Are post offices the new banks?
An interesting undercurrent to the discussion throughout the session was the use of Australia Post as a viable alternative to regional banking.
Bank@Post gives access to over 80 banks and financial institutions, including CommBank, Westpac and NAB, and allows customers to conduct some banking processes through participating post offices across more than 1,800 remote locations.
For example, the Senate pointed out that research showed the closest NAB branch to Emerald is Longreach in regional Queensland – about a four-hour drive away.
In response, McEwan noted that there “are a large amount of regional post offices that will service those needs”.
King alluded to the impact regional branches had on shareholders, saying that the 10-year commitment to Australia Post was “very important because it's a scaled game”, with the amount of cash use shrinking fast.
“The shareholders will get the ups and downs particularly of an economic cycle,” King said. “We've been fortunate enough in Australia to have 20 years of growth. And that's seen good, profitable banking systems in relation to services in the region.”
However, the Finance Sector Union’s Myrna Ellery pointed out that there were some transactions that “cannot be done anywhere but at a bank branch”.
“They range from identity checks to cries for help from the most vulnerable in the community impacted by violence or misadventure,” Ellery said. “It includes loan applications, opening new accounts for children or community organisations.”

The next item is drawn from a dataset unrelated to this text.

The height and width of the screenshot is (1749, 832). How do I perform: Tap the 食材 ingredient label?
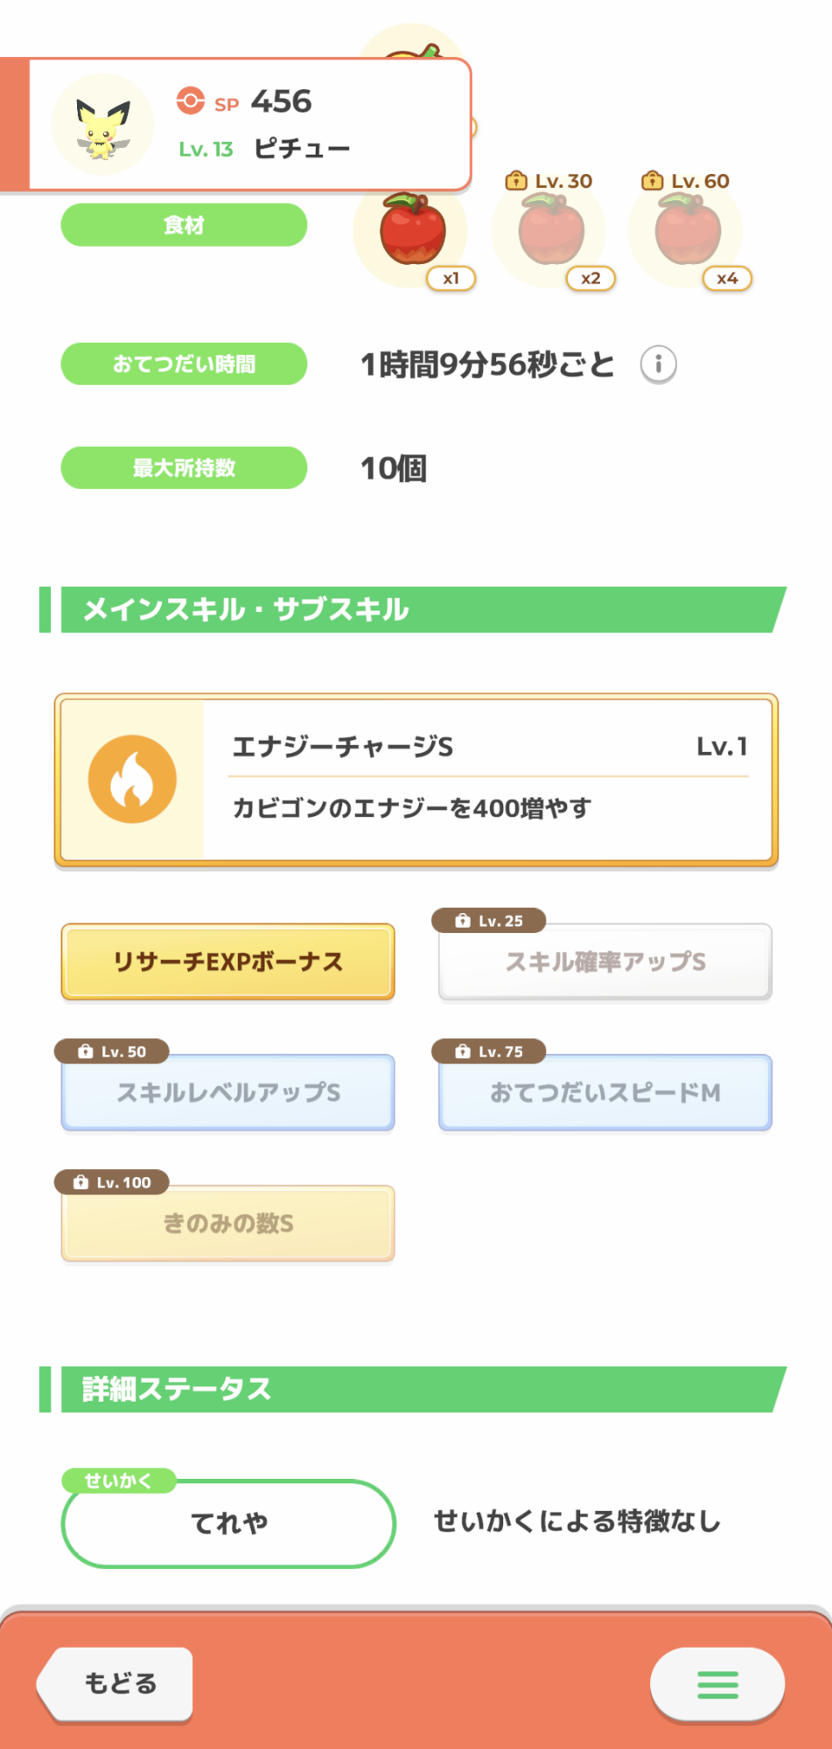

“All these interactions have one thing in common. They must be performed by a suitably qualified bank worker. They can’t be done in a post office. It is disingenuous at best to suggest that a post office branch can do the job of a bank.”
Elliott agreed that there were some situations where a branch was needed. ANZ does not use Bank@Post services.
However, he said ANZ would continue to reach a “fair and proportionate agreement” with Australia Post to use the services.
The final report is set to be published on December 1, 2023.